As Billie eats everything, at times in some questionable combinations, we’re often asked how we manage day to day. The short answer is that we’ve never allowed it to be an issue.
Whilst surfing the web (I’m also old before my time, but nobody seems to lead with that fact) to find a name for mixed diet relationships such as Billie’s and mine, I instead came across a lot of debate as to whether such pairings could, and should, even exist. To this I would argue that differences from oneself is a large part of what makes a companion interesting, and agreeing with each other all the time sounds incredibly dull. I personally have spent so long asking others to accept my dietary choice as something which does not affect them that to do so to others seems unnecessarily hypocritical. If all other elements of your personalities align and complement each other well, it’s no more divisive than any other difference for a couple to overcome. In fact, trying foods together that we never would have alone is one of the most fun, and delicious, parts of our relationship.

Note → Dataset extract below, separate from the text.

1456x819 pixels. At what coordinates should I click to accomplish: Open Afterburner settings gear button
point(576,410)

This is of course easier to deal with when at home where we can prepare our own meals and tweak them to our own specific needs, but travelling to unknown lands can make things much more complicated. To be “hangry” is now an internationally accepted term for a relationship straining feeling which is millennia old, and avoiding this at all costs is a priority. It doesn’t have to be strictly a vegan versus an omnivorous diet; almost all differences in dietary requirements and preferences can be overcome by following some simple rules and guidelines. Here is what we’ve learned so far while travelling.
Don’t let it stop you eating the best local delicacies
Most countries and many regions have their own must-eat foods, which for a travelling foodie no trip would be complete without. As many of these date back for decades or even centuries, most will contain some meat, dairy or eggs. However, with the rise in veganism across the world this is a much smaller issue than ten or even five years ago, particularly in bigger cities. There are stalls in cities which will offer vegan, gluten free or other variations alongside the real thing, so nobody needs to miss out.

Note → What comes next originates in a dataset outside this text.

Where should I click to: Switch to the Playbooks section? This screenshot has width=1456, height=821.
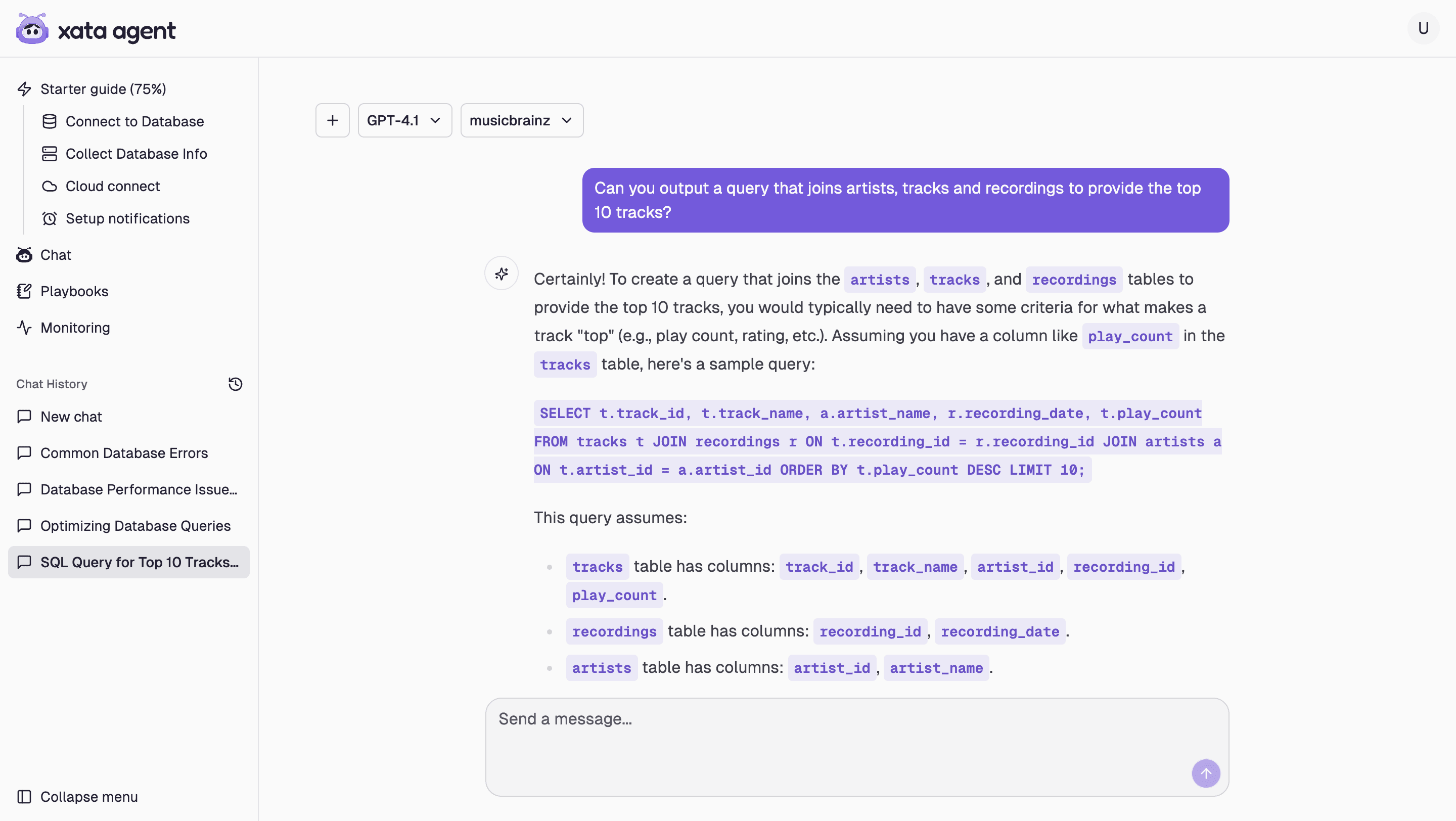point(74,291)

This is a crucial step. A little time spent in preparation beforehand can save a lot of aggro and uncover some real hidden gems on your doorstep or on a small street tucked away nearby. There are a number of apps and websites available to help in this situation, with Happy Cow proving to be the best and most reliable in our experience. Not only are we able to seek out the best completely vegan and vegetarian restaurants, but also those which offer meat and vegan options under one roof, keeping us both very happy. Marking several spots where you may like to eat will allow for you to decide to eat whenever you are hungry, which can hit you in a wave without much warning and leave you stranded for a suitable eatery.
Try not to get hangry
Getting hangry, though sometimes unavoidable, doesn’t help anyone. One morning, we finally found breakfast at a café in Berlin after much discussion and wandering. Hungry and tired, we ordered an apple tart to share along with our breakfast. As it arrived the hairs on my neck stood to attention and without hesitation split it directly in half to make sure Billie didn’t get a crumb more than I did like a jackal eager not to be the runt of the litter… Not the most romantic start to our first anniversary. Always make sure you have plenty of snacks available.
Cook for yourselves where possible
Particularly for budget or long term travellers, certain hostels and Airbnb properties will offer cooking facilities. They may be limited, missing utensils/appliances or less than spotless, but will save you some pennies and aggro if you can’t stretch to eating out for every meal. Which saves so much more for activities!
Last but certainly not least, compromise is the key to this, and any, part of a successful relationship. By all means don’t be afraid to take and to put your foot down with a fully vegan or raw restaurant, but the giving is just as important. Making a meal from four side dishes and a garden salad should not be an unfamiliar task to you by now.